- Bitcoin holders indulged in profit-taking as prices tanked.
- The number of short positions taken against BTC also increased.
Even though Bitcoin [BTC] witnessed a price correction earlier this month, many addresses holding the king coin remained positive.
However, the patience of short-term holders seemed to be running out of late, as BTC slipped past its $42,000 support level.
A rise in profit-taking
According to analyst James Van Straten, the aggregate profit or loss of all transacted coins indicated a prolonged phase of profit-taking in Bitcoin. This kind of trend has not been witnessed in the past five years.
The only comparable occurrence is the 2021 bull run, which lasted from September 2020 to February 2021, spanning 155 days.
Thus, there was growing anticipation that this trend of profit-taking in Bitcoin, which has persisted around the $40,000 mark, may be approaching its conclusion.

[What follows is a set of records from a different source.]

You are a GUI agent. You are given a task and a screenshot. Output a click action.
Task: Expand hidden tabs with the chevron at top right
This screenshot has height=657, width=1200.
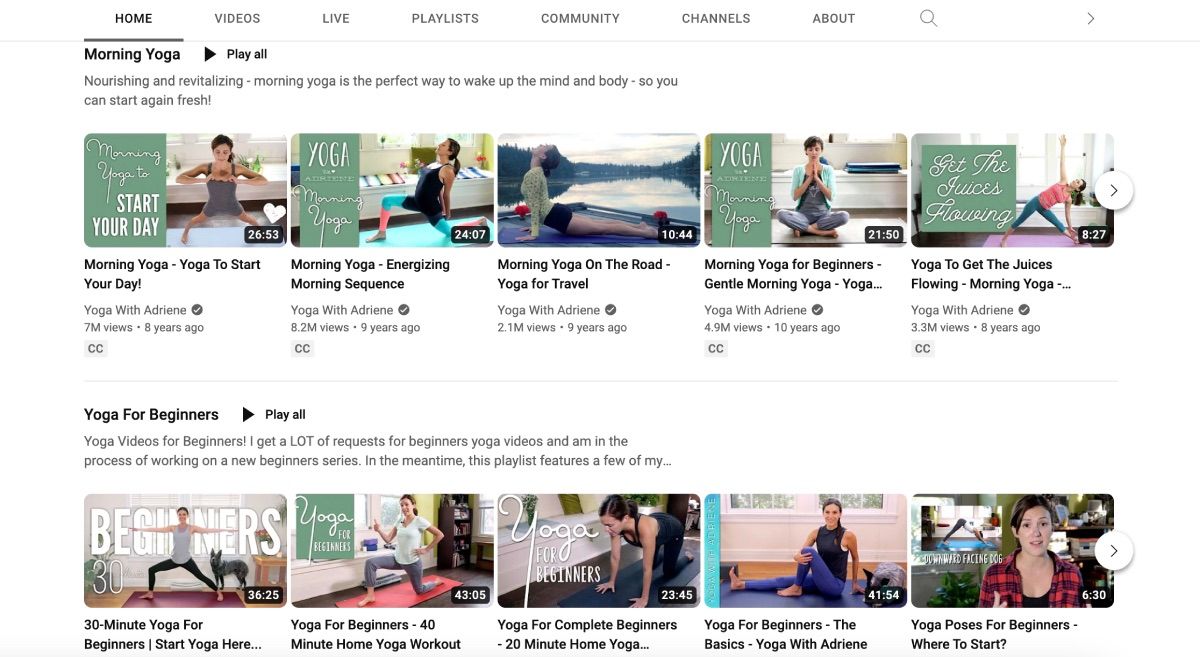pos(1092,17)
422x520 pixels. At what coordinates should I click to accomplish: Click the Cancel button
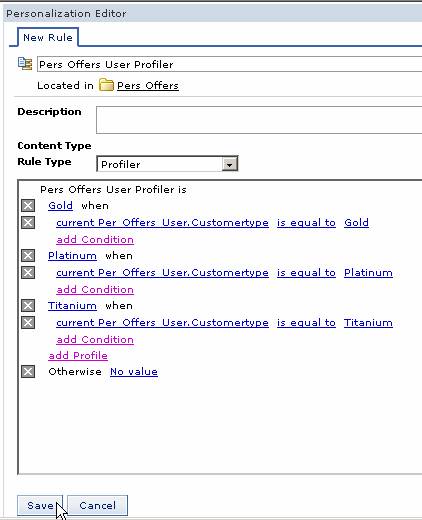97,505
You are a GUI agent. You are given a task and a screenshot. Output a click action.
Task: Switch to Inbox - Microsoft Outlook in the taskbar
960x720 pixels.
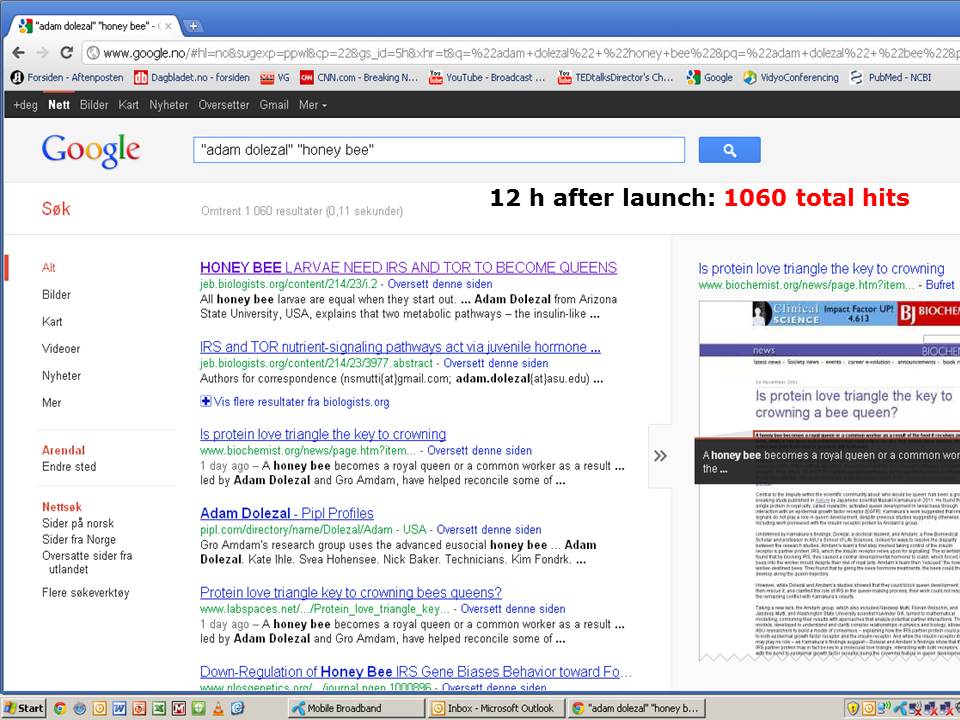492,708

The prolonged streak can also raise concerns about increased selling pressure and a potential bearish sentiment in the market.
As more investors choose to realize their profits in a market characterized by stagnation or declining prices, continuous selling may contribute to downward pressure on Bitcoin’s valuation.
This scenario could lead to a loss of confidence among investors, prompting a reduction in market participation and hindering potential price recovery.
A sustained period of profit-taking might also be indicative of market fatigue or skepticism about Bitcoin’s short-term prospects.
If this trend persists, it could deter new entrants from joining the market, and existing investors may opt to remain on the sidelines, waiting for clearer signals of a bullish reversal.
Will fortune favor the bears?
At press time, BTC was trading at $41,084.39, with its price having fallen by 1.27% in the last 24 hours. The volume at which it was trading had also fallen.
In the last few days, the number of short positions taken against BTC has increased from 48% to 51.52%.
Read Bitcoin’s [BTC] Price Prediction 2024-25
However, if the price of BTC does end up taking a positive turn, it could make things worse for these traders. Recent data showed that $1.21b of shorts will be liquidated if BTC manages to push past the $44,000 mark.
A liquidation of this size could trigger a short squeeze which could drive the price of BTC even further up, which would hurt the bears further.